Another aspect of the present invention discloses a method comprising means for monitoring a temperature value of at least one amplifier; means for entering a thermal management mode once the temperature value of the amplifier reaches an upper threshold, wherein the thermal management mode comprises: means for selecting a calibrated range of bass frequencies; and means for eliminating said calibrated range of bass frequencies from a streaming audio signal. In yet another embodiment, a second calibrated range of bass frequencies may be selected in conjunction with, or instead of, selecting the calibrated range of bass frequencies. In this embodiment, an amplitude value associated with select audio signals falling within the second calibrated range of bass frequencies is reduced by a predetermined amount.
Yet another aspect of the present invention discloses an amplifier comprising a control unit for receiving a streaming audio signal; a thermal sensor connected with the control unit and a heat dissipation member of the amplifier; and a high pass filter for selectively removing a calibrated range of bass frequencies from the streaming audio signal once the heat dissipation member of the amplifier reaches an upper threshold value.

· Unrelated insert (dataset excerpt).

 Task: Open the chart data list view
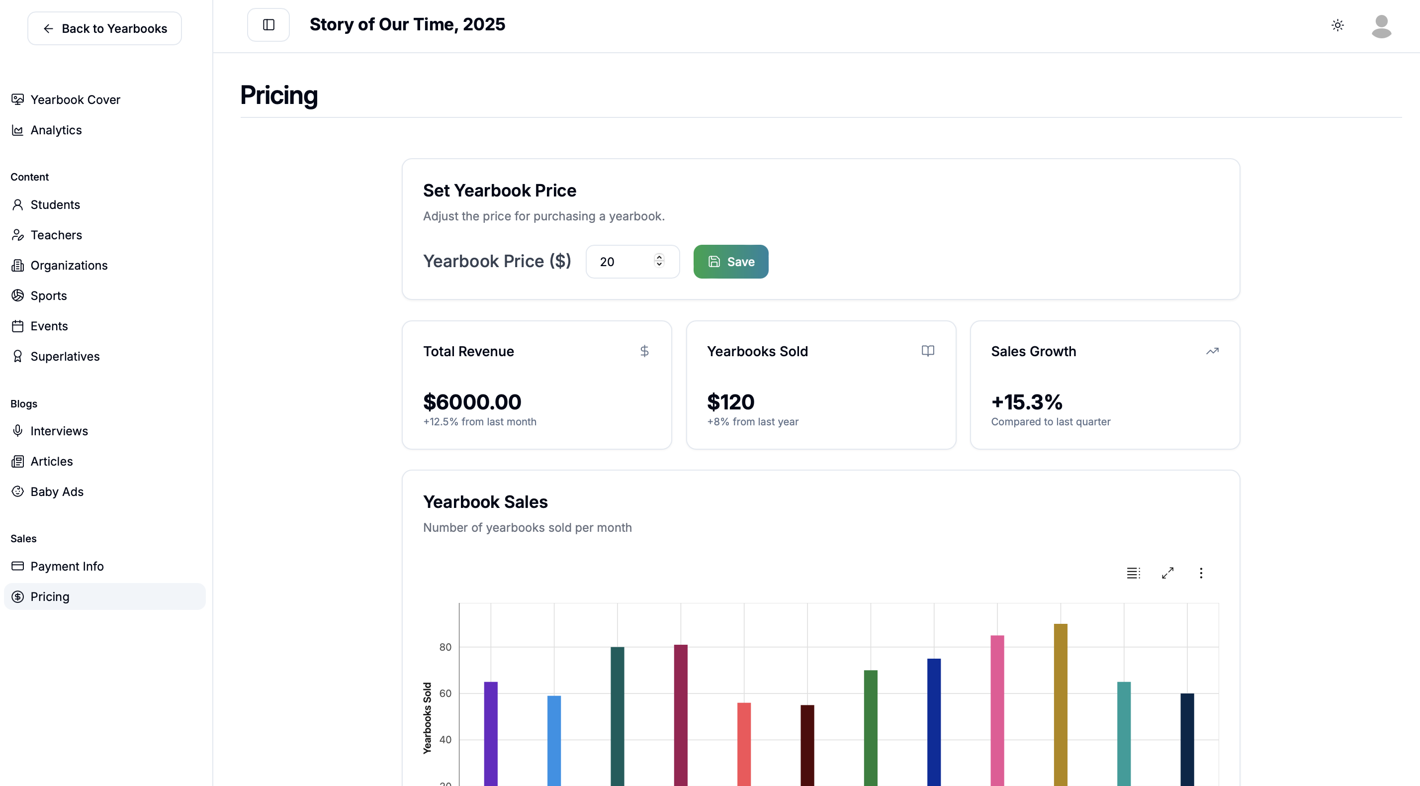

The amplifier may further include an amplitude limiter for limiting an amplitude value associated with select signals in the streaming audio signal that fall with a second calibrated range of bass frequencies. The amplitude limiter may be used in conjunction with the high pass filter or may be used by itself.
Another aspect of the present invention discloses a computer program product for use in an amplification system comprising computer executable program code for monitoring a temperature value of at least one amplifier; computer executable program code for entering a thermal management mode once said temperature value of said amplifier reaches an upper threshold, wherein said thermal management mode comprises: computer executable program code for selecting a first calibrated range of bass frequencies; and computer executable program code for eliminating said calibrated range of bass frequencies from a streaming audio signal. In alternative embodiments, the computer program product further comprises computer executable program code for selecting a second calibrated range of bass frequencies; and computer executable program code for computer executable program code for reducing an amplitude value of audio signals in said streaming audio signal that fall within said second calibrated range of bass frequencies.
While the invention has been illustrated and described in detail in the drawings and foregoing description, the same is to be considered as illustrative and not restrictive in character, it being understood that only the preferred embodiments have been shown and described and that all changes and modifications that come within the spirit of the inventions are desired to be protected. It should be understood that while the use of words such as preferable, preferably, preferred or more preferred utilized in the description above indicate that the feature so described may be more desirable, it nonetheless may not be necessary and embodiments lacking the same may be contemplated as within the scope of the invention, the scope being defined by the claims that follow. In reading the claims, it is intended that when words such as “a,” “an,” “at least one,” or “at least one portion” are used there is no intention to limit the claim to only one item unless specifically stated to the contrary in the claim. When the language “at least a portion” and/or “a portion” is used the item can include a portion and/or the entire item unless specifically stated to the contrary.